Hedge funds involve a higher level of complexity than other funds. As a result, hedge funds require more analytical prowess to address the complexity as well as asymmetric returns. Further, hedge funds analysis is not alien to the rapid expansion of data in the past few years. The complex hedge fund operations can be managed via advanced data analytics. Such an analytics solution will consider a number of aspects that can impact the performance of the hedge fund. The data analytics will also help to unite the large amounts of consumer and public data with numerical optimization.
Hedge funds are evaluated for both relative as well as absolute return performance. While the above evaluation is also done for mutual funds, the process is complex for hedge funds as there a variety of strategies whose effectiveness may differ based on the uniqueness of the hedge funds. For instance, absolute returns enable the investor to categorize the fund in comparison to the more conventional types of investments. Absolute returns are also known as total returns that monitor the loss or gain experienced by a fund. On the other hand, relative returns enable an investor to estimate a fund’s attractiveness as compared to other investments. Determination of performance over certain timer periods like five-year annualized returns is the key to evaluating relative returns. Therefore, an advanced analytics solution is much needed to capture the above complexities associated with hedge funds.
Data analytics is largely used for quantitative funds. Quantitative funds or quant funds select securities by using the capabilities of the latest quantitative analytics. While analysts and investment managers comprise the major part of the team along with traders in standard hedge funds, quant hedge funds require additional talent in programming and quant. Such a team might include programmers and statisticians who develop analytical tools to help the traders. The main objective of the analytics solutions is to assist the traders in unraveling patterns, signals, and correlations that can enable them to outperform the market.
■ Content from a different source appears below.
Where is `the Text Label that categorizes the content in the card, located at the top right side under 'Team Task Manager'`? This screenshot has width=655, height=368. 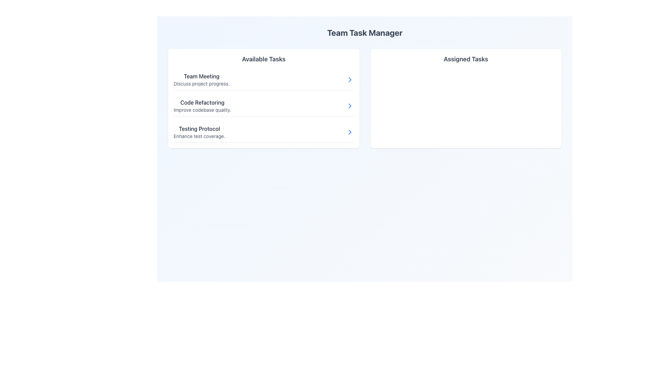 the Text Label that categorizes the content in the card, located at the top right side under 'Team Task Manager' is located at coordinates (465, 59).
While analytics is an important aspect of trading, its essence can be largely felt in hedge fund management. Data-driven analytics solution will allow the hedge fund managers to beat the market to gain better returns.
Hedge Funds are now dictated by Technology:
Financial market generates a humungous amount of data on a daily basis. This has augmented the information base of stock market about many industry verticals that were previously unknown. The data deluge in conjunction with the rise of cloud computing has inspired hedge fund organizations to devise strategies that can boost their return on investment. Most large hedge funds already have powerful computing infrastructure in place to adapt to the technology evolution. From high-frequency trading to implementing machine learning or data-science and other quantitative methods, such corporations have it all. Although machine and data can take care of all the processing and analysis requirements, the onus of finding the right technology is on humans.
Technology can offer a variety of options to hedge funds to fabricate methods that benefit investors. According to a report, a few years ago, owing to the proliferation of high trade computing, many organizations built networks of microwave towers and even reserved space on trans-Atlantic fiber optic cables to eliminate competition by a fraction of seconds. In the last couple of years, hedge funds have driven the wheel of innovation and have incorporated machine learning in their systems, and hand over key decisions to data scientists. This will go a long way in building a different breed of hedge funds that is completely independent of human interventions and is controlled by codes and machines.
With such developments, many organizations have begun to build investment algorithms that eliminate the need for manual intervention in hedge fund ecosystem. If this continues, most organizations in the trade sector are bound to embark on a financial era wherein they have to entrust their money to machines instead of a managers.